Did you try the Cochin Club??? Here is a link to their breeders directory....the very first breeder is in Crawfordsville, Indiana;

http://www.cochinsint.com/uploads/8/8/2/1/8821267/ci_directory_ads_only.pdf

or try this link, it is an older directory but might still be of help;

http://www.cochinsint.com/uploads/8/8/2/1/8821267/breeders_directory_2007.pdf

or maybe this guy can help you;

*Matt McCammon
*2890 S 275 W
Bloomfield, IN 47424
(812)384-3777
email: *[email protected]*

He is one of the Directors for th Cochin Club, my guess is he should know ALL the good breeders in your area.

Good luck!!!


----------



## hoosiermama

whatthecluck77 said:


> Im looking for cochin breeders in the area. I have standard and bantam birds in blue, black, lemon blue and partridge. Any body out there?


I am not a breeder, but I have some standard cochin hens (2 blacks and a blue) and I live near New Castle, Indiana. I would like to find a source nearby where I could buy a cochin rooster and a couple hens. My rooster was killed this fall and my hens are getting too old to lay.

I love the cochin looks and disposition, but I have had a tough time finding any locally. I don't need show quality, just a good lookin' friendly type fella and a couple gals.


----------



## BuckeyeChickens

hoosiermama said:


> .......I live near New Castle, Indiana. I would like to find a source nearby where I could buy a cochin rooster and a couple hens.

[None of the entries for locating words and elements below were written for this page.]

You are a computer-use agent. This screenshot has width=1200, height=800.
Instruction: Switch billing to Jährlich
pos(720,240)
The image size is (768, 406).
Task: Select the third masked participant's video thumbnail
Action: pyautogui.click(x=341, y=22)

Did you try the links in my previous post Hoosiermama??? I'm sure someone might be able to help you in the Cochin club....keep in mind it's better to buy better quality birds up front if you intend to breed them in the future!


----------



## hoosiermama

Hi Jeff,

I have not tried to contact those folks yet. I was on a mission to find a rooster before Christmas, then got caught up in the holidays and the frigid temps and snow have kinda squelched my motivation, temporarily!! I think once the weather starts to warm up a tad, I'll resume my search. I guess I would like to have a better quality bird if they're not outrageously priced. My husband seems to think I'm silly to drive more than 20-30 min. to get a chicken so that's probably gonna be my biggest challenge!!

I do plan to contact the folks you listed 'cos it's probably a good place to start!

Thanks!!


----------



## BuckeyeChickens

hoosiermama said:


> Hi Jeff,
> 
> I have not tried to contact those folks yet. I was on a mission to find a rooster before Christmas, then got caught up in the holidays and the frigid temps and snow have kinda squelched my motivation, temporarily!! I think once the weather starts to warm up a tad, I'll resume my search. I guess I would like to have a better quality bird if they're not outrageously priced. My husband seems to think I'm silly to drive more than 20-30 min. to get a chicken so that's probably gonna be my biggest challenge!!
> 
> *I do plan to contact the folks you listed 'cos it's probably a good place to start!*
> 
> Thanks!!


I would at least email Matt in bloomfield, in and see if he can point you toward someone closer to where you live! Good luck with your search.


----------